▶ _RECORDS FOR THE TASK_:
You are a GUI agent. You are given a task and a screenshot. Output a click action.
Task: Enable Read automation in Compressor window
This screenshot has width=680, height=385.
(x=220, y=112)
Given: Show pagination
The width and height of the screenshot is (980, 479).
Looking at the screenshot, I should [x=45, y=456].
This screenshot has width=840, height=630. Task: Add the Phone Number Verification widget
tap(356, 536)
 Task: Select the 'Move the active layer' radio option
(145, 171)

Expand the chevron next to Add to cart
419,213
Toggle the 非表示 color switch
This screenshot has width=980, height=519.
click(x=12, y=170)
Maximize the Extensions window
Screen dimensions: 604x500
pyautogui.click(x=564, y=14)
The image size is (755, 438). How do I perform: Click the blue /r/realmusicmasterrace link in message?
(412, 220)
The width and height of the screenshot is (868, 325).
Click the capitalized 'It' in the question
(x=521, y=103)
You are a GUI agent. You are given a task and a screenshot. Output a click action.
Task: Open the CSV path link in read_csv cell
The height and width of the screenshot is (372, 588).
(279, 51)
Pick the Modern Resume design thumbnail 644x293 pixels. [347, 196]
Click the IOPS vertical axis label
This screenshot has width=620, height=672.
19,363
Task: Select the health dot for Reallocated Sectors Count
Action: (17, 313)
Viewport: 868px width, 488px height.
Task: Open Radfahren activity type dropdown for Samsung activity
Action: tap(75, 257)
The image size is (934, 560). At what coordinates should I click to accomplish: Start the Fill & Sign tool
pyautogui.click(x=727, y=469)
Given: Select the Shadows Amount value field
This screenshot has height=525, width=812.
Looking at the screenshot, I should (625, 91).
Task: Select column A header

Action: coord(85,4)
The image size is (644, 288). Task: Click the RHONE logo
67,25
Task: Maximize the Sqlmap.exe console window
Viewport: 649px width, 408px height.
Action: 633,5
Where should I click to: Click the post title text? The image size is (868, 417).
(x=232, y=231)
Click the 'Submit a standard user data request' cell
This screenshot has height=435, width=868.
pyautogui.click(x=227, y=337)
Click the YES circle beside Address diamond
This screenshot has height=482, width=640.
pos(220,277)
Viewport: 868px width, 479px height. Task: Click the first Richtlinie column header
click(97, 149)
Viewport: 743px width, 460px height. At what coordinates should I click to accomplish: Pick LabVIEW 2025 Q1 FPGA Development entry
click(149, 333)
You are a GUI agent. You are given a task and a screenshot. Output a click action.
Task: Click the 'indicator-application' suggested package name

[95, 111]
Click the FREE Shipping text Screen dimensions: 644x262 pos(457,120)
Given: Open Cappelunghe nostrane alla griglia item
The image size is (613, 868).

▶ _DIRECTIONS FOR THIS TASK_: Take the line with "Task: Open the CSV path link in read_csv cell" and all lines after it through the end of the records, and write them out exactly; include nothing else.

▶ _SOLUTION TO THE EXERCISE_:
Task: Open the CSV path link in read_csv cell
The height and width of the screenshot is (372, 588).
(279, 51)
Pick the Modern Resume design thumbnail 644x293 pixels. [347, 196]
Click the IOPS vertical axis label
This screenshot has width=620, height=672.
19,363
Task: Select the health dot for Reallocated Sectors Count
Action: (17, 313)
Viewport: 868px width, 488px height.
Task: Open Radfahren activity type dropdown for Samsung activity
Action: tap(75, 257)
The image size is (934, 560). At what coordinates should I click to accomplish: Start the Fill & Sign tool
pyautogui.click(x=727, y=469)
Given: Select the Shadows Amount value field
This screenshot has height=525, width=812.
Looking at the screenshot, I should (625, 91).
Task: Select column A header

Action: coord(85,4)
The image size is (644, 288). Task: Click the RHONE logo
67,25
Task: Maximize the Sqlmap.exe console window
Viewport: 649px width, 408px height.
Action: 633,5
Where should I click to: Click the post title text? The image size is (868, 417).
(x=232, y=231)
Click the 'Submit a standard user data request' cell
This screenshot has height=435, width=868.
pyautogui.click(x=227, y=337)
Click the YES circle beside Address diamond
This screenshot has height=482, width=640.
pos(220,277)
Viewport: 868px width, 479px height. Task: Click the first Richtlinie column header
click(97, 149)
Viewport: 743px width, 460px height. At what coordinates should I click to accomplish: Pick LabVIEW 2025 Q1 FPGA Development entry
click(149, 333)
You are a GUI agent. You are given a task and a screenshot. Output a click action.
Task: Click the 'indicator-application' suggested package name

[95, 111]
Click the FREE Shipping text Screen dimensions: 644x262 pos(457,120)
Given: Open Cappelunghe nostrane alla griglia item
The image size is (613, 868).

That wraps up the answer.